Keeping families together and advocating against deportations


The Paradox of Service

“Am I complicit?” is the question I ask myself every time I advocate or help someone. Complicity is not defined by those who actively build the cages, but by those whose necessary and good-hearted work creates the social tolerance for the cages to remain. I want to explore this topic of complicity and the paradox of service.

We live in an age of abundant resources. We have built global supply chains that ensure any product is available anywhere on Earth, instant communication technology that connects billions of people, and the capacity for rapid travel across any continent. Yet, the world’s most fundamental cruelties, poverty, political instability, and forced migration do not abate.

In the midst of this paradox, we look to crises like the border. We see desperate families, the surge of human need, and our immediate, correct moral response: service. Organizations, from church groups to international NGOs mobilize to provide food, shelter, legal counsel, and medical care. This is a profound and necessary act of human compassion. But what if this critical humanitarian work is not just alleviating the problem, but is structurally enabling its persistence?

The core question of this series is not about malice, but about complicity.

We explore the great, unspoken dilemma of all modern social intervention: The Paradox of Service vs. Change.

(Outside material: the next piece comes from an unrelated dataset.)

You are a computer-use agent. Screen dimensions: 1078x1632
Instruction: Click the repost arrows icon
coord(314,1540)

  • Service is immediate, tangible, and grants emotional reward. It provides the legal defense, the warm meal, the blanket—a life raft to save those who have fallen overboard.
  • Change is not slow and abstract; it is difficult, expensive, and politically threatening. It demands dismantling the broken vessel and rebuilding a safe, equitable system that ensures no one falls overboard in the first place.

When we focus entirely on delivering immediate support, we can become so invested in the crisis and so dependent on the funding to run the rescue mission that the operation itself develops a material stake in the persistence of the dangerous systems. The rescue effort becomes a vital, self-perpetuating industry.

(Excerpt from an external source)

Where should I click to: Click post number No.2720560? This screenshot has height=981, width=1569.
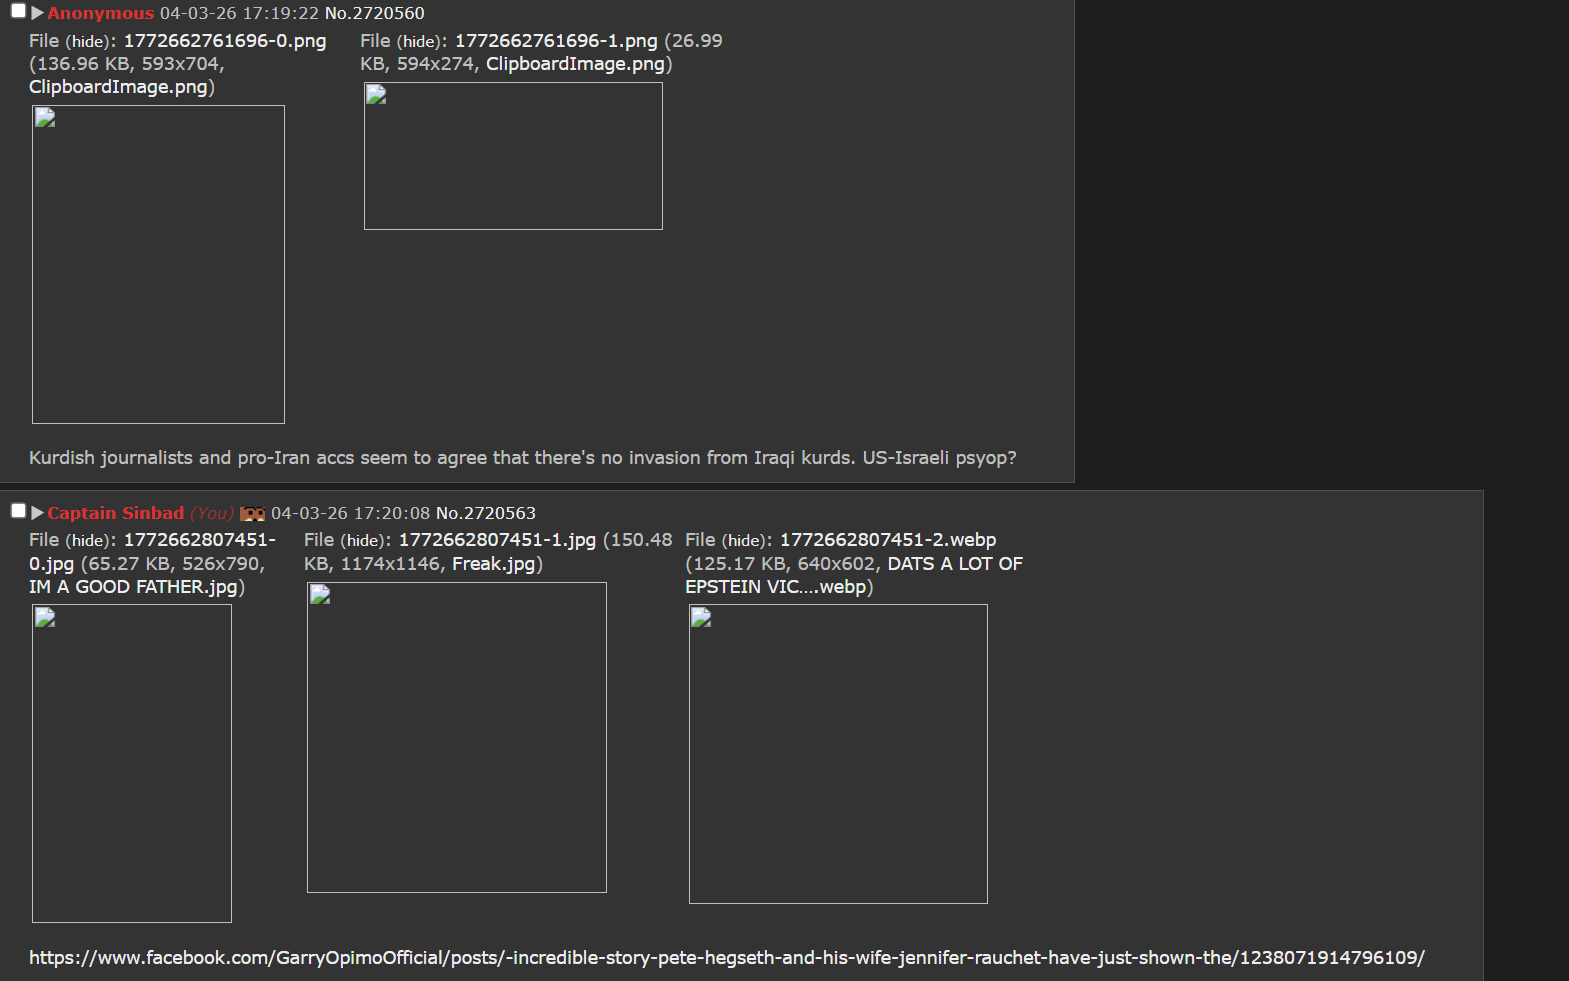tap(374, 13)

If a system is designed to produce injustice i.e. if economic policy necessitates poverty, or immigration law necessitates vulnerability, then an institution that steps in to elegantly manage the victims becomes an essential maintenance crew for the unjust status quo.

The question we must ask ourselves and the communities we examine is this: If our best efforts provide relief but ensure the system remains intact, are we truly a solution, or merely the sophisticated, well-meaning functionaries of a quiet cruelty?